*Task requirements*:
Among the entries below, please repeat exactly and only the lines from the line containing "Open the Admin center icon" to the line containing "This screenshot has width=1090, height=836.", both lines included.

Saved data entries
[Start of Attachment]

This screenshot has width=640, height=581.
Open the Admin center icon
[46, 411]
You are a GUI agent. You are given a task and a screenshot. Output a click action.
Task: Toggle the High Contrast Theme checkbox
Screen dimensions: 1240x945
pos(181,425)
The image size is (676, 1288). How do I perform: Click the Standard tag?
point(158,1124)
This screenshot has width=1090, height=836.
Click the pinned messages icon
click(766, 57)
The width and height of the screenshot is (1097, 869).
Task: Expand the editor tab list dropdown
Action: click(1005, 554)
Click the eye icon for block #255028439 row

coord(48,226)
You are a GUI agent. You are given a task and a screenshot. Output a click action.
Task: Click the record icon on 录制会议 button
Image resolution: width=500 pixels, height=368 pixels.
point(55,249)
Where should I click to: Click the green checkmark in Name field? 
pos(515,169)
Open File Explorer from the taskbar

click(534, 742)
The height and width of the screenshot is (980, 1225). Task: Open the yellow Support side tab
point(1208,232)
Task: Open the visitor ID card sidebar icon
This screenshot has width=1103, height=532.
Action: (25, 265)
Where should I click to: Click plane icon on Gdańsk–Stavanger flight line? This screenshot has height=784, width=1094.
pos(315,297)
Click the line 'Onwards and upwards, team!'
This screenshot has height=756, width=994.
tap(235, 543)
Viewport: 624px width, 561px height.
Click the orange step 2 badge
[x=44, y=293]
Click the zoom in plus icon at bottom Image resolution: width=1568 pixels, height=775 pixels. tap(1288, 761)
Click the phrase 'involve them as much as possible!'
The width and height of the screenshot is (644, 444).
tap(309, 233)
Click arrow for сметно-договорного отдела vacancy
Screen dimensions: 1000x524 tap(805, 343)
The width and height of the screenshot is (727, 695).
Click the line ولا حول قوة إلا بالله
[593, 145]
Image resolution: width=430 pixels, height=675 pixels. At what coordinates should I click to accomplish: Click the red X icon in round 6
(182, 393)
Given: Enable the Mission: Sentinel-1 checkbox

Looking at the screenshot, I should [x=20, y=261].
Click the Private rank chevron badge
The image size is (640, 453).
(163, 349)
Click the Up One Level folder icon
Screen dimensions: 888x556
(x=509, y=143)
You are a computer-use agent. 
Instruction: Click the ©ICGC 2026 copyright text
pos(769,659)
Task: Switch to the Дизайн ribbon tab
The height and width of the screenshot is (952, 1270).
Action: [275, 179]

[End of Attachment]

*Solution to the exercise*:
Open the Admin center icon
[46, 411]
You are a GUI agent. You are given a task and a screenshot. Output a click action.
Task: Toggle the High Contrast Theme checkbox
Screen dimensions: 1240x945
pos(181,425)
The image size is (676, 1288). How do I perform: Click the Standard tag?
point(158,1124)
This screenshot has width=1090, height=836.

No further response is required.